===== TASK DATA =====

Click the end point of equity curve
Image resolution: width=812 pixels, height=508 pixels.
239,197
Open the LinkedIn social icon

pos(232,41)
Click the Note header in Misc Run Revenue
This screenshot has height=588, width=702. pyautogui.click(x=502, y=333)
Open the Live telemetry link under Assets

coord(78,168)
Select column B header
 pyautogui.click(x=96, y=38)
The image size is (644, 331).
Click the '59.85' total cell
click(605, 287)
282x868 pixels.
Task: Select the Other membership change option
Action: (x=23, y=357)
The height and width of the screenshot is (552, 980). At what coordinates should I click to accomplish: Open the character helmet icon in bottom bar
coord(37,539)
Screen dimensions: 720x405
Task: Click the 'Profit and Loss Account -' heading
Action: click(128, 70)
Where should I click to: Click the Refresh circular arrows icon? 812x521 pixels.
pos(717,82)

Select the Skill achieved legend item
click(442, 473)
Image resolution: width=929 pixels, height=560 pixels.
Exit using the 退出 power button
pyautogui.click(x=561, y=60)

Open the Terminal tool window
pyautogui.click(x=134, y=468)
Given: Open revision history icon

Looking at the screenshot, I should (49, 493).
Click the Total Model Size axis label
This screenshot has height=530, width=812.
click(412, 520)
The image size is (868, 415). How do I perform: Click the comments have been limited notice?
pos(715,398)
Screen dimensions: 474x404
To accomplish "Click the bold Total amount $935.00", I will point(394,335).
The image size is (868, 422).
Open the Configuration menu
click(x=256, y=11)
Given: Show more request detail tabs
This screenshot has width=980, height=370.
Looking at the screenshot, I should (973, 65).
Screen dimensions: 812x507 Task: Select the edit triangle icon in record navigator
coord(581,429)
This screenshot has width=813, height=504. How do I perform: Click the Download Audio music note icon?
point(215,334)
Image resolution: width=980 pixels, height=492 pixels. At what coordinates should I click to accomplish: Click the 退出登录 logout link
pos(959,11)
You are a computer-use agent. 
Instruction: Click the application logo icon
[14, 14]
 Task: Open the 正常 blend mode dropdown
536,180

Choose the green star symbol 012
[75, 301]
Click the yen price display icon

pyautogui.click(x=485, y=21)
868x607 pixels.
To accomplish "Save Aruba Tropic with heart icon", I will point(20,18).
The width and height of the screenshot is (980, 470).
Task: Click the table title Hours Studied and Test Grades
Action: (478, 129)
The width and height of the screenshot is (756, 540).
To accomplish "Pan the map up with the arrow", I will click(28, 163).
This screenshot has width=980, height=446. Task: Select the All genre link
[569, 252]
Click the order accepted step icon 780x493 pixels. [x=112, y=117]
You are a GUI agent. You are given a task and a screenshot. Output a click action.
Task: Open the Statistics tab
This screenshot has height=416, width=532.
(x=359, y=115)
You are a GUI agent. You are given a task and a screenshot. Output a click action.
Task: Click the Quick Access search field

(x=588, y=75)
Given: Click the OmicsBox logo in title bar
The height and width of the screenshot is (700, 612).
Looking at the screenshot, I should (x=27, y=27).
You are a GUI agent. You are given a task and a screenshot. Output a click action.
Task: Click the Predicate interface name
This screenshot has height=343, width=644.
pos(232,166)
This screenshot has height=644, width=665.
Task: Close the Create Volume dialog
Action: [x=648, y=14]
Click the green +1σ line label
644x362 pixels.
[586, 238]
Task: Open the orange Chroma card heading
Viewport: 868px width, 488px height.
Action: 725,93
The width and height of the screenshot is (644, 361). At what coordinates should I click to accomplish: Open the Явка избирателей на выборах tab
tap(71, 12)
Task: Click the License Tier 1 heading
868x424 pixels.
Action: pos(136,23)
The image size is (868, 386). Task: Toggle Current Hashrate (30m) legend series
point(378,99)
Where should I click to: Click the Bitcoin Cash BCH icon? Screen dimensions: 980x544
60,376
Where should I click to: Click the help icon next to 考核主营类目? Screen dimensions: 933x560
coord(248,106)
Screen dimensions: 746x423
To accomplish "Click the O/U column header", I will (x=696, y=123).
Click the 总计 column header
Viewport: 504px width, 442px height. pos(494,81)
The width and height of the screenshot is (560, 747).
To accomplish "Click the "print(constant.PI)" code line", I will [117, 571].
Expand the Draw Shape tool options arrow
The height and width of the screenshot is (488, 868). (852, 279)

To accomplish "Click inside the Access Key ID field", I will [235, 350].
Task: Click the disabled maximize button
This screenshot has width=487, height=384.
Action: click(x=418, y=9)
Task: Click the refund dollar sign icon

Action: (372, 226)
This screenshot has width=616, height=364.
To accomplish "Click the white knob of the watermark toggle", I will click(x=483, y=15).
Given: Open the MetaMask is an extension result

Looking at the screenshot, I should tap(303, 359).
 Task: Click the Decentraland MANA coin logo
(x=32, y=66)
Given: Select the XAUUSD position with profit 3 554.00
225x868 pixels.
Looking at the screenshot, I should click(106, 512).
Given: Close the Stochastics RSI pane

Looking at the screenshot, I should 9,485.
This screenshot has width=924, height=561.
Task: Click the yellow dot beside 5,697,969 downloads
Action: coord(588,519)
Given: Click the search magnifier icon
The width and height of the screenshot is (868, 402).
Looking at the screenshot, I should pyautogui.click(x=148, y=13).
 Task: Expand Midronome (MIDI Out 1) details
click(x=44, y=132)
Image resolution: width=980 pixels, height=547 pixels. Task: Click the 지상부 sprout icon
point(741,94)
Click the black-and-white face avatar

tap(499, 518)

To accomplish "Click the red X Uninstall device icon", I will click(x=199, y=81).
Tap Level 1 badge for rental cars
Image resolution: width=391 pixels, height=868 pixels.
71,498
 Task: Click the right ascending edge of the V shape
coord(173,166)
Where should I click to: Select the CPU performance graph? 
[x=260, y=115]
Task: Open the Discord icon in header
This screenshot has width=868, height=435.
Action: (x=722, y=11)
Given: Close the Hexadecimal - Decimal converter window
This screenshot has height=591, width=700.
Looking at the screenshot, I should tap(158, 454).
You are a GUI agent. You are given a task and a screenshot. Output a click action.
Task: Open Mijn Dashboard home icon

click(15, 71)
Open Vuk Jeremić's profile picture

=====

__WORK INSTRUCTION__: From the first line of the data through the line with "The image size is (644, 331).", quote each line exactly and add nothing else.

__SOLUTION__:
Click the end point of equity curve
Image resolution: width=812 pixels, height=508 pixels.
239,197
Open the LinkedIn social icon

pos(232,41)
Click the Note header in Misc Run Revenue
This screenshot has height=588, width=702. pyautogui.click(x=502, y=333)
Open the Live telemetry link under Assets

coord(78,168)
Select column B header
 pyautogui.click(x=96, y=38)
The image size is (644, 331).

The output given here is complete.